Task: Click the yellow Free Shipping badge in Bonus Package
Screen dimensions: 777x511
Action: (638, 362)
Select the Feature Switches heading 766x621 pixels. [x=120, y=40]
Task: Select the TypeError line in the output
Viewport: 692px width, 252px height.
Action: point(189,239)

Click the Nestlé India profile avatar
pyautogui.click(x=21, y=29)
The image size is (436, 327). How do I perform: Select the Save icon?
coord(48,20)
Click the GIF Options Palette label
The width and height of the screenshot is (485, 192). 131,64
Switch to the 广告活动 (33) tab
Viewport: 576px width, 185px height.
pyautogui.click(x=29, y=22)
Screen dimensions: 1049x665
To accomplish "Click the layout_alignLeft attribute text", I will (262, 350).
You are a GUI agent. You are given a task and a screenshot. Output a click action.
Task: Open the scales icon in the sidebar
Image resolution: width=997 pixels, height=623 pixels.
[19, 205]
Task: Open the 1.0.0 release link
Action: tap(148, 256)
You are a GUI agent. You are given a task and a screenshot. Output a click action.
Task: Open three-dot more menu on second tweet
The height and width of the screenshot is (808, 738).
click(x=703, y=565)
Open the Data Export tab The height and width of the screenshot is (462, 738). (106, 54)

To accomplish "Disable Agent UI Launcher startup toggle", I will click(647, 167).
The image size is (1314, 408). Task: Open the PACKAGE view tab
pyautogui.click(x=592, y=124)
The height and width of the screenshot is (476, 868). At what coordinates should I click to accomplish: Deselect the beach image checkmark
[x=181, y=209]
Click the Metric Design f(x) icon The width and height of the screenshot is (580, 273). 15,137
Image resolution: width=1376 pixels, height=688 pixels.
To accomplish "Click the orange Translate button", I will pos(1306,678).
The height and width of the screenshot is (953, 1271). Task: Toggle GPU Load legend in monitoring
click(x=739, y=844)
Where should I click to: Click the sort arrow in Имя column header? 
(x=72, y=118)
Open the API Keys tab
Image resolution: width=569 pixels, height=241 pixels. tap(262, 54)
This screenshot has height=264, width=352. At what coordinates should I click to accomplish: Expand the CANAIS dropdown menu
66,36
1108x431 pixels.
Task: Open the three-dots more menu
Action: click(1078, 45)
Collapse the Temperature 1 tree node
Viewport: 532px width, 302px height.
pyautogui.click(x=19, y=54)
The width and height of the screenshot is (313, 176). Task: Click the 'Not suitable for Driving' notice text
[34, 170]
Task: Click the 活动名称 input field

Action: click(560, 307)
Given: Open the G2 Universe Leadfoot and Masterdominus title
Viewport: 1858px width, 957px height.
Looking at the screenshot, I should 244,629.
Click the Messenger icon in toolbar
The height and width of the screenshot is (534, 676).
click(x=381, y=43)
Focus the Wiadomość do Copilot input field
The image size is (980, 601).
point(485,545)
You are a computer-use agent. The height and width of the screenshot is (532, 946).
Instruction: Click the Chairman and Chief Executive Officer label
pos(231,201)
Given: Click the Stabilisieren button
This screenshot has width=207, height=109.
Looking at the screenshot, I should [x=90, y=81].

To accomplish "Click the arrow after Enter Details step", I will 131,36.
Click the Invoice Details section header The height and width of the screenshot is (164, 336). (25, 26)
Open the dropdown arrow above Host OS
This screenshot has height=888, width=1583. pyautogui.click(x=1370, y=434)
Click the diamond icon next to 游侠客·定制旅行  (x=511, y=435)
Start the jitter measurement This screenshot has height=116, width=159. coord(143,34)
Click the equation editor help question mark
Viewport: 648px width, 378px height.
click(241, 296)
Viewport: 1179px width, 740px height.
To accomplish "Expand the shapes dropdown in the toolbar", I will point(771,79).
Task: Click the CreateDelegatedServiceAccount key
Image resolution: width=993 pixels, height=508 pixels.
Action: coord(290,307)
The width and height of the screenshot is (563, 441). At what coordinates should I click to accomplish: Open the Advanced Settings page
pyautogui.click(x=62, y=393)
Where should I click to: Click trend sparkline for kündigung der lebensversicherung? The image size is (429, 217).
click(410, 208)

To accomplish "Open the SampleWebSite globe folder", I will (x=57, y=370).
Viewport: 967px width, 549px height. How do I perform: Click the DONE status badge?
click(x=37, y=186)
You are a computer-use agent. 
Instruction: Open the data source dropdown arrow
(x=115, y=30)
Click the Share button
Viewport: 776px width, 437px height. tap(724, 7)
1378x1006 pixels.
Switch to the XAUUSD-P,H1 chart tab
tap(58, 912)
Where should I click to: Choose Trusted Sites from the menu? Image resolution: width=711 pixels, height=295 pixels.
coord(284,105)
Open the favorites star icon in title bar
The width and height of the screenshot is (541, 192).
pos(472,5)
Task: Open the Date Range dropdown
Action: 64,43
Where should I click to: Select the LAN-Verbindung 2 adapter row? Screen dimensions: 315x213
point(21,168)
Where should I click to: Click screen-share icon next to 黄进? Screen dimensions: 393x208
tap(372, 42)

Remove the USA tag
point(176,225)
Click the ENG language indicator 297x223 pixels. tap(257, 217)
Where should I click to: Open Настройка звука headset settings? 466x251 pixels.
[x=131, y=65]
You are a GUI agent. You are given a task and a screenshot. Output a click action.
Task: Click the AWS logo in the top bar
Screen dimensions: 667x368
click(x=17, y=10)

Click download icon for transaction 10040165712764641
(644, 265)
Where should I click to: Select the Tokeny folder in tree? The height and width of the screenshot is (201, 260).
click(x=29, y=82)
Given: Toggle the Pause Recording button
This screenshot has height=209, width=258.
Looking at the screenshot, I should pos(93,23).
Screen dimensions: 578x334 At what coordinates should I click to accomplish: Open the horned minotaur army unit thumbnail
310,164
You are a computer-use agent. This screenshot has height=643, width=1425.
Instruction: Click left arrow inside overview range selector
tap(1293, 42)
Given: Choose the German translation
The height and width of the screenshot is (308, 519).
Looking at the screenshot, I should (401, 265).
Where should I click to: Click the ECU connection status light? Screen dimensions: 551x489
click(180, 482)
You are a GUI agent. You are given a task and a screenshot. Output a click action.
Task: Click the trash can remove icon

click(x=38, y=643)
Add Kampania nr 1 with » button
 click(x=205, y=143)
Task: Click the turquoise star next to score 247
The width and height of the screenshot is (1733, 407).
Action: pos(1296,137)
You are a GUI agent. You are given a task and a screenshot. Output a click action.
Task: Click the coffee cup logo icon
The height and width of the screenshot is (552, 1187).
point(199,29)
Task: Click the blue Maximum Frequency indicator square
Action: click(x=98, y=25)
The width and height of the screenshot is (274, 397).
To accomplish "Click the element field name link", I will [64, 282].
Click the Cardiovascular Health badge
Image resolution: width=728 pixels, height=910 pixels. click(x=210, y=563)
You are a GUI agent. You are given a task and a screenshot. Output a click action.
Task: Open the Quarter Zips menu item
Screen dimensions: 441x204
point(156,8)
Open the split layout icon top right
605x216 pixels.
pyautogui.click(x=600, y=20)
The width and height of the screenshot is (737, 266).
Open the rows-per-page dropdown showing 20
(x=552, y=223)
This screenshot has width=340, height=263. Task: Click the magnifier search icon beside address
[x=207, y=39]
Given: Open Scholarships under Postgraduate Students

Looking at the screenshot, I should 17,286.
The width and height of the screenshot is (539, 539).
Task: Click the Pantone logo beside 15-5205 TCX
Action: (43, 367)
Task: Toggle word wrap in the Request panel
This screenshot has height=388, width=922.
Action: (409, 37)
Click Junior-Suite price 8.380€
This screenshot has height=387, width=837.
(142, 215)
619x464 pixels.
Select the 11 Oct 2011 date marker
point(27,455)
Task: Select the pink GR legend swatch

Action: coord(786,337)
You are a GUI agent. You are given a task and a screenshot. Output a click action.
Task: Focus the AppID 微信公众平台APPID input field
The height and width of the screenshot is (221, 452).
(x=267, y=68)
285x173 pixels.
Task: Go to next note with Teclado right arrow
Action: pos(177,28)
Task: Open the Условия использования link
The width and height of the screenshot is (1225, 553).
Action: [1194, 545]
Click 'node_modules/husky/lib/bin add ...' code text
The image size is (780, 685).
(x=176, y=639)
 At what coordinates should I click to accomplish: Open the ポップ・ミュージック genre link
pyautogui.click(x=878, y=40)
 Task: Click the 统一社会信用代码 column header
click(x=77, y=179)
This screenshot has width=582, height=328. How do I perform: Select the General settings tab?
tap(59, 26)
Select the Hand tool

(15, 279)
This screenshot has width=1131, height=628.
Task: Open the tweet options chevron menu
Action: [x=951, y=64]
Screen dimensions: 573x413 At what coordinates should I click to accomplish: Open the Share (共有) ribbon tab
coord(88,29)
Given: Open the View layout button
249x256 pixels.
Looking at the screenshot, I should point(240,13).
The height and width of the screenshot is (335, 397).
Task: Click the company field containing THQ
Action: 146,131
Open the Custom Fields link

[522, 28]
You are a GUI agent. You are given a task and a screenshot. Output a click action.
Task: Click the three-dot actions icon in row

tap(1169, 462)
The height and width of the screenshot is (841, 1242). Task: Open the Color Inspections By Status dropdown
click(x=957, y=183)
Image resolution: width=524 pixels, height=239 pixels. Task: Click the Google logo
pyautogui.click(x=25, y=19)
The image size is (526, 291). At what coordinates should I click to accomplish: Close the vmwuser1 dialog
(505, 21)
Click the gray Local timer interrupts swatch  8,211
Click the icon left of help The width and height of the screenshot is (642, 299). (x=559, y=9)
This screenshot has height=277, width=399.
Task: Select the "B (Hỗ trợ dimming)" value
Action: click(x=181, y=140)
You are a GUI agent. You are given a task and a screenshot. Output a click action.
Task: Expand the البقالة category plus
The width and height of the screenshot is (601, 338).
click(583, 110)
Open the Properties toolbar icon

┄┄┄┄┄┄┄┄┄┄┄┄┄┄┄┄┄┄┄┄

### Your objective
Above are some lines. Repeat exactly, and only, those from the line that has "The width and height of the screenshot is (737, 266)." through the line that has "Given: Open the View layout button".

### Worked solution
The width and height of the screenshot is (737, 266).
Open the rows-per-page dropdown showing 20
(x=552, y=223)
This screenshot has width=340, height=263. Task: Click the magnifier search icon beside address
[x=207, y=39]
Given: Open Scholarships under Postgraduate Students

Looking at the screenshot, I should 17,286.
The width and height of the screenshot is (539, 539).
Task: Click the Pantone logo beside 15-5205 TCX
Action: (43, 367)
Task: Toggle word wrap in the Request panel
This screenshot has height=388, width=922.
Action: (409, 37)
Click Junior-Suite price 8.380€
This screenshot has height=387, width=837.
(142, 215)
619x464 pixels.
Select the 11 Oct 2011 date marker
point(27,455)
Task: Select the pink GR legend swatch

Action: coord(786,337)
You are a GUI agent. You are given a task and a screenshot. Output a click action.
Task: Focus the AppID 微信公众平台APPID input field
The height and width of the screenshot is (221, 452).
(x=267, y=68)
285x173 pixels.
Task: Go to next note with Teclado right arrow
Action: pos(177,28)
Task: Open the Условия использования link
The width and height of the screenshot is (1225, 553).
Action: [1194, 545]
Click 'node_modules/husky/lib/bin add ...' code text
The image size is (780, 685).
(x=176, y=639)
 At what coordinates should I click to accomplish: Open the ポップ・ミュージック genre link
pyautogui.click(x=878, y=40)
 Task: Click the 统一社会信用代码 column header
click(x=77, y=179)
This screenshot has width=582, height=328. How do I perform: Select the General settings tab?
tap(59, 26)
Select the Hand tool

(15, 279)
This screenshot has width=1131, height=628.
Task: Open the tweet options chevron menu
Action: [x=951, y=64]
Screen dimensions: 573x413 At what coordinates should I click to accomplish: Open the Share (共有) ribbon tab
coord(88,29)
Given: Open the View layout button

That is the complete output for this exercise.